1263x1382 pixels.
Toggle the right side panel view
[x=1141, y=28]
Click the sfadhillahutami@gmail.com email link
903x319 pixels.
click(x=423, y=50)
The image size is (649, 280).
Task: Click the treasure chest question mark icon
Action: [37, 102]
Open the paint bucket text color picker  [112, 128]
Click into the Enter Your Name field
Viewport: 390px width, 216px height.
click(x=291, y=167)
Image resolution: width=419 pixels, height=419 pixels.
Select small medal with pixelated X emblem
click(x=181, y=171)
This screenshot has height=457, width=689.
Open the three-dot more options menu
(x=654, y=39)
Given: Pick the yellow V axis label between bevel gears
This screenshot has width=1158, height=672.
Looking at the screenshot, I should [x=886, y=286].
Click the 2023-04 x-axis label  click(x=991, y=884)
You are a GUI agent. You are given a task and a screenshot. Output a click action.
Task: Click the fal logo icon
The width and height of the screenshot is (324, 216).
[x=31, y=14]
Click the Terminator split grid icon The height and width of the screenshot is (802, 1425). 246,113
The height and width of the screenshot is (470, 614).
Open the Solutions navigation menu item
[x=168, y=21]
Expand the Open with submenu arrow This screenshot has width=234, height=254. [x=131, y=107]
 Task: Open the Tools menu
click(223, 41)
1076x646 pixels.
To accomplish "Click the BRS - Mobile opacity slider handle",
============
■ INSTRUCTIONS TO FOLLOW
Rewrite every line of the records above as a JSON list of strings, one string per line, leaving out blank lines.

■ CORRECT RESPONSE
[
  "1263x1382 pixels.",
  "Toggle the right side panel view",
  "[x=1141, y=28]",
  "Click the sfadhillahutami@gmail.com email link",
  "903x319 pixels.",
  "click(x=423, y=50)",
  "The image size is (649, 280).",
  "Task: Click the treasure chest question mark icon",
  "Action: [37, 102]",
  "Open the paint bucket text color picker  [112, 128]",
  "Click into the Enter Your Name field",
  "Viewport: 390px width, 216px height.",
  "click(x=291, y=167)",
  "Image resolution: width=419 pixels, height=419 pixels.",
  "Select small medal with pixelated X emblem",
  "click(x=181, y=171)",
  "This screenshot has height=457, width=689.",
  "Open the three-dot more options menu",
  "(x=654, y=39)",
  "Given: Pick the yellow V axis label between bevel gears",
  "This screenshot has width=1158, height=672.",
  "Looking at the screenshot, I should [x=886, y=286].",
  "Click the 2023-04 x-axis label  click(x=991, y=884)",
  "You are a GUI agent. You are given a task and a screenshot. Output a click action.",
  "Task: Click the fal logo icon",
  "The width and height of the screenshot is (324, 216).",
  "[x=31, y=14]",
  "Click the Terminator split grid icon The height and width of the screenshot is (802, 1425). 246,113",
  "The height and width of the screenshot is (470, 614).",
  "Open the Solutions navigation menu item",
  "[x=168, y=21]",
  "Expand the Open with submenu arrow This screenshot has width=234, height=254. [x=131, y=107]",
  " Task: Open the Tools menu",
  "click(223, 41)",
  "1076x646 pixels.",
  "To accomplish \"Click the BRS - Mobile opacity slider handle\","
]